Reactions: Great Post 1 | Funny 4


----------



## Mike1950 (Dec 13, 2015)

We have been having plenty of katabatic wind- quite different then all that hot air Emitting from SENC...

Reactions: Agree 1 | Great Post 1 | Funny 2 | Sincere 1


----------



## Tclem (Dec 13, 2015)

That's why I don't wear skirts them katabatic winds. Or is that a draft

Reactions: Funny 2


----------



## SENC (Dec 13, 2015)

Mike1950 said:


> We have been having plenty of katabatic wind- quite different then all that hot air Emitting from SENC...


Touche, my macrobian friend.

macrobian - having an exceptionally long life span.

Reactions: Like 1 | Funny 3


----------



## SENC (Dec 13, 2015)

Tclem said:


> That's why I don't wear skirts them katabatic winds. Or is that a draft


Probably gas.

Reactions: Funny 4


----------



## Mike1950 (Dec 13, 2015)

Tclem said:


> That's why I don't wear skirts them katabatic winds. Or is that a draft



OMG @Tclem in a skirt- please take that thought out of my head.....

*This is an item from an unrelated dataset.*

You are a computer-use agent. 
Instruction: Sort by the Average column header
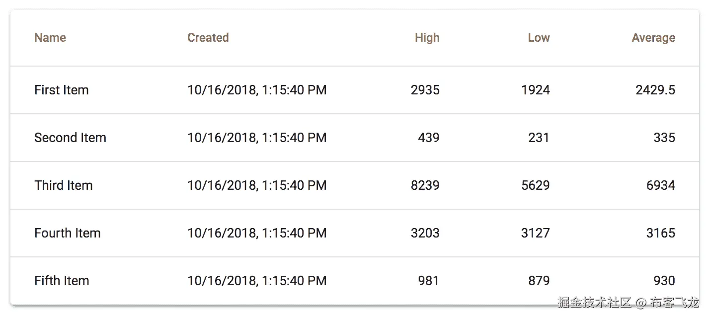[653, 38]
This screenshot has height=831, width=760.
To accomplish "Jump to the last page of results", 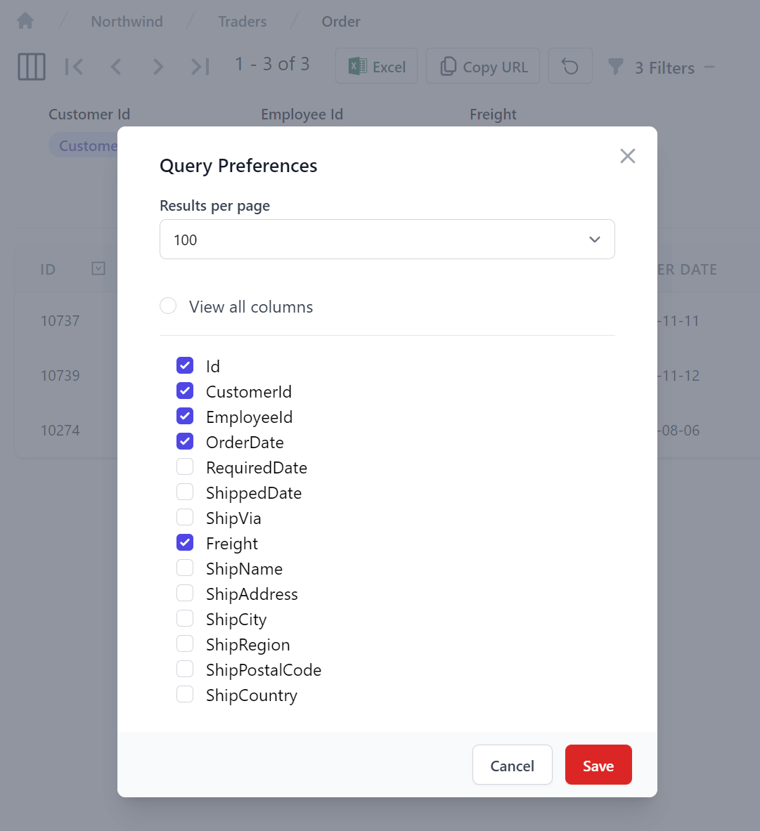I will coord(200,66).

Reactions: Agree 2 | Funny 2


----------



## manbuckwal (Dec 13, 2015)

After experiencing quite a few Foehn winds during the summer, we are being blasted with katabatic wind today.

Reactions: Like 1 | Informative 2


----------



## Sidecar (Dec 13, 2015)

Whew......more new words and wardrobe in the word of week than one can dwell on.......

Reactions: Like 1


----------



## Sidecar (Dec 13, 2015)

Mike1950 said:


> OMG @Tclem in a skirt- please take that thought out of my head.....

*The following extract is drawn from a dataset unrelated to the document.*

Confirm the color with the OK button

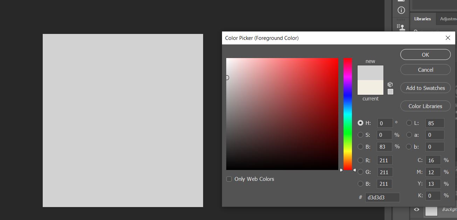[x=425, y=55]
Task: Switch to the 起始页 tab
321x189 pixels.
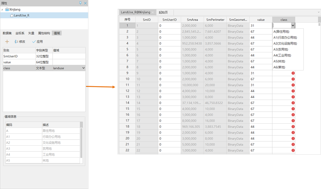Action: coord(163,12)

Is the thought kinda like the Catlin Jenner photo all stretched out on the couch. ..........yeah you better delete that thought ......can't be good for ya

Reactions: Funny 2


----------



## ripjack13 (Dec 13, 2015)




----------



## Kevin (Dec 13, 2015)

And all this time I thought katabatic was an exceptionally adept feline with superior gymnastic abilities . . .

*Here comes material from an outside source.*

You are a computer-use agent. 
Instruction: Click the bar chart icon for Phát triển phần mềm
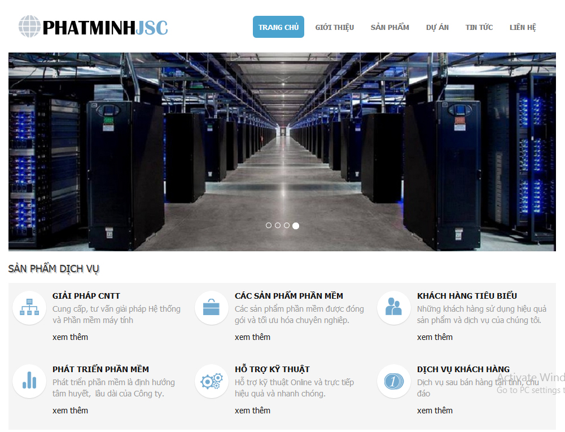(29, 381)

Reactions: Funny 4 | Way Cool 1


----------



## Tclem (Dec 13, 2015)

Sidecar said:


> Is the thought kinda like the Catlin Jenner photo all stretched out on the couch. ..........yeah you better delete that thought ......can't be good for ya


Ah man you just ruined Sunday dinner. Aghhhhh that's discussing.

Reactions: Agree 1


----------



## Mike1950 (Dec 13, 2015)

Tclem said:


> Ah man you just ruined Sunday dinner. Aghhhhh that's discussing.



@SENC - you need to work yer magic on this spelling!!!

Reactions: Like 1 | Agree 2


----------



## SENC (Dec 13, 2015)

Tclem said:


> Ah man you just ruined Sunday dinner. Aghhhhh that's discussing.





Mike1950 said:


> @SENC - you need to work yer magic on this spelling!!!



I can't imagine discussing that image over Sunday dinner, either. But to each his own.

Reactions: Agree 1 | Great Post 1 | Funny 2


----------



## Sidecar (Dec 13, 2015)

Mike1950 said:


> @SENC - you need to work yer magic on this spelling!!!


Fon-X. ....it works !


----------



## woodman6415 (Dec 13, 2015)

Was some katabatic winds in Lufkin Tx. This morning ... Blew 64 train cars off track ... Going to take 48 hours to clean up the mess

Reactions: Informative 1


----------



## SENC (Dec 13, 2015)

woodman6415 said:


> Was some katabatic winds in Lufkin Tx. This morning ... Blew 64 train cars off track ... Going to take 48 hours to clean up the mess


Wow, that is scary!


----------